Bundandır ki sevgi ve korku, bireyin gelişim ve öğrenmesini etkileyen temel duygulardır. Fiziksel ve duygusal gelişimin merkezinde yer alan bu iki duygu kullanım şekli ve amacına göre bireyin yaşamını ömür boyu olumlu veya olumsuz etkiler.

Sevgi ve korku, insanın tabiatındaki eylemleri harekete geçirir ve eylemlerin yönlerini belirler. Bu, bireyin yaşamını doğrudan etkiler. Sevgi ve korku insanı konu edinen her bilimin ilgi alanına girer. Bu nedenle sevgi ve korkunun birçok tanım ve tasnifi ile karşılaşılır.

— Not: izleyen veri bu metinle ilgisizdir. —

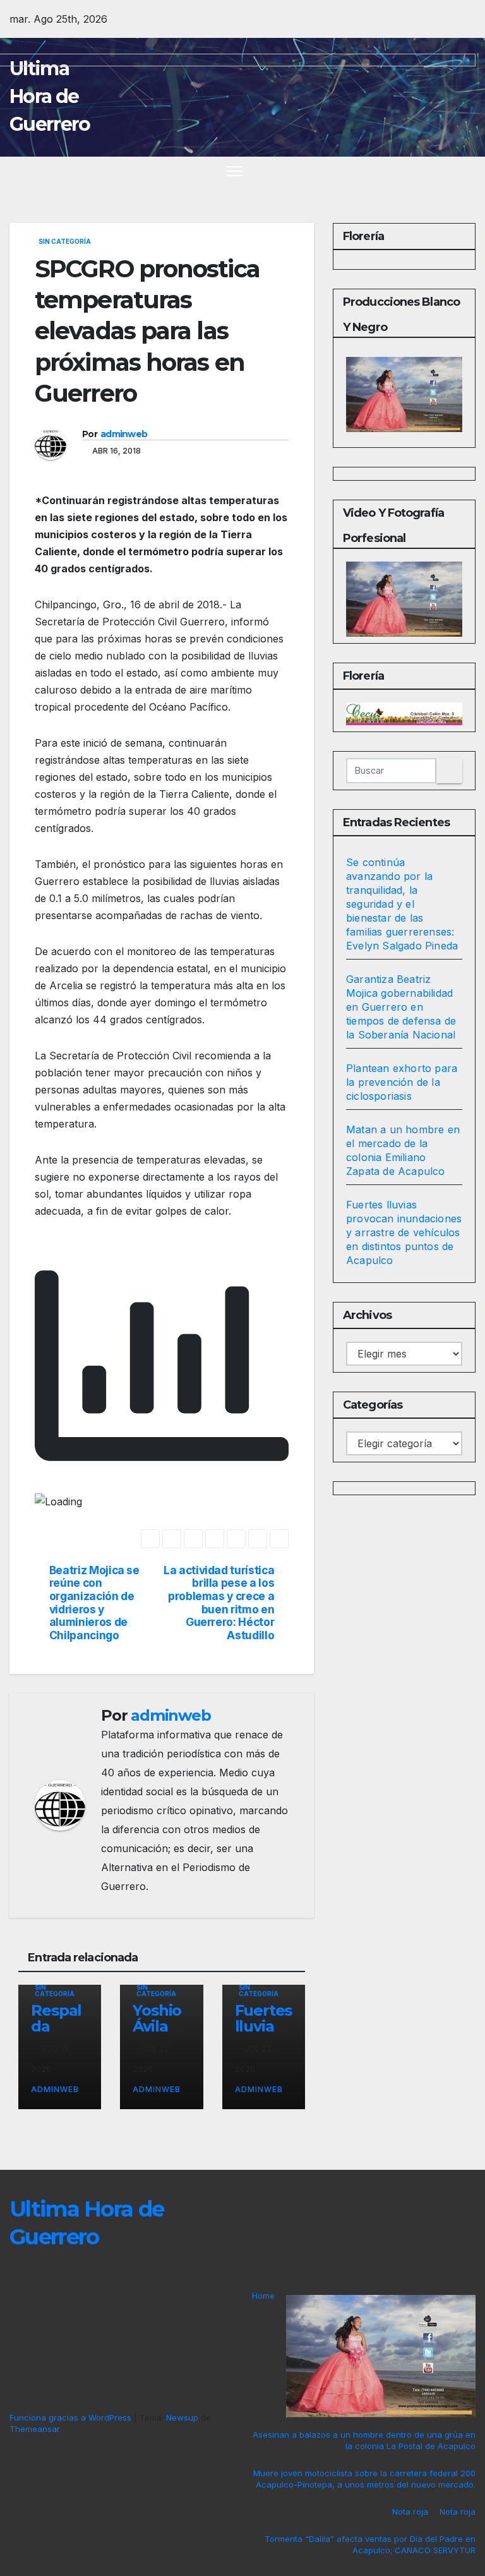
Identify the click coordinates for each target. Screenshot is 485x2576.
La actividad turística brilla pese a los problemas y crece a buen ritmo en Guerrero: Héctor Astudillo (219, 1603)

İnsan bilgisi dahilinde olan her şeyin duygular aracılığıyla elde edildiğini düşünürsek insanın ilk muhakeme yetisinin de duygusal bir kabiliyet olduğu söylenebilir ki bu da, düşünceyi analiz etme özelliğinin temelini oluşturur. Bizim ilk felsefe ustalarımız, ayaklarımız, ellerimiz ve gözlerimizdir. Bu vasıtalar o kadar özeldir ki insan elinden çıkan en değerli kitap bile onların yerine geçemez ve onların öğrettiklerini öğretemez der Rousseau.

Bu amaçladır ki; ruh sağlığı, kişinin kendi kendisiyle ve çevresiyle sürekli bir denge ve uyum içinde olmasıdır. Ancak bu denge ve uyum katı veya durağan bir nitelik taşımayıp değişken ve esnek bir yapıya sahiptir.

Çocukta ruh sağlığının değerlendirilmesi ise gelişim dönemlerinde beliren ruhsal niteliklerin ayrıntılarıyla bilinmesine bağlıdır der Atalay Yörükoğlu. Bu ruhsal nitelikler çocuğun duygusal, zihinsel ve fiziksel gelişiminin temelinde olan uyaranların bilinmesiyle ilerleme gösterir. Korku ve sevgi bunların en önemlilerindendir. Çocuğun ruh sağlığının dengede olabilmesi için bu iki kavramın ebeveynler, eğitimciler ve yazar-çizerler tarafından etraflıca analiz edilmesi gerekir.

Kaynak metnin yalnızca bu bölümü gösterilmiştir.